Text under study START
(a) Wide-band (0.1–7,500 Hz) spiking activity recorded on a four-shank probe from CA1 pyramidal cell layer of an awake mouse expressing ChR2 in pyramidal cells and ChrimsonR in parvalbumin expressing interneurons. The illuminated shank shows spiking activity and light-induced artifacts during a 200 μW 405 nm light pulse (100 ms, 40 mA) and 450 μW 635 nm light pulse (300 ms, 50 mA). Note spontaneous activity on all shanks and induced spiking during ILD driving on illuminated shank.
When simulated in our thermal model, the device can be driven for up to ~27 continuous seconds when driving 2 ILDs on the same shank with a total input electrical power of 320 mW (40mA × 5V for 635 nm + 50 mA × 2.4 V for 405 nm).
Text under study END
Pick up the passage on the dual-color optogenetic probe recordings in mouse CA1 right after its closing sentence about the thermal model and the ~27 seconds of continuous driving, and carry it forward.
Stored data START
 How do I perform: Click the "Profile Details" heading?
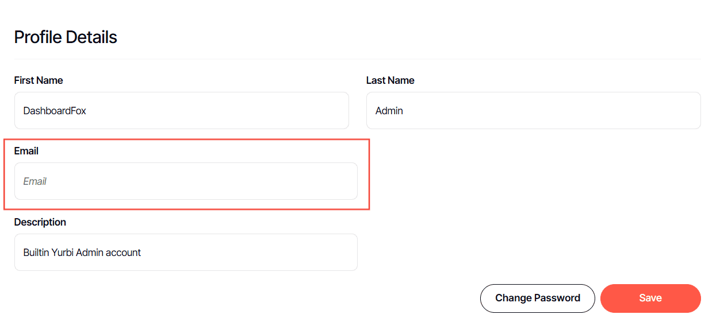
Stored data END
Task result:
(b) Independent dual color excitation of pyramidal neurons (PYR) and interneurons (PV). The spiking data was quantified for 37 well-isolated cells (35 PYR and 2 PV interneurons) recorded simultaneously from CA1 (same animal and session as in Figure 7a). Inset of the probe tip shows the vertical location of three light-modulated cells (1 PYR and 2 PV) relative to the probe sites. Plots in the center show auto-correlation histogram and spike waveform (mean and SD) in the lack of any illumination. Histogram plots on the right show examples of spiking response to 50 ms long 405 pulses and 400 ms long 635 nm pulses (for three different intensities) in a ChR2+ PYR, and two ChrimsonR+ PV. Note the light-modulated increase in spiking response of PYR cells and PV cells with 405 nm and 635 nm light, respectively. Also note the decrease in spiking response of a putative PYR (not shown), possibly making a synaptic connection to the orange PV cell, with higher intensity of 635 nm illuminations. More experiments and analysis are ongoing to study these effects and similar circuit effects observed in other cells.
(c) Dual color modulation of single units (mean firing rate ± SEM are shown). Firing rate of 19 PYR (blue triangles) and 2 INT (red circles) were modulated by 405 nm (50 ms, 40 mA) and 635 nm light pulses (300ms, 25, 30 and 40 mA).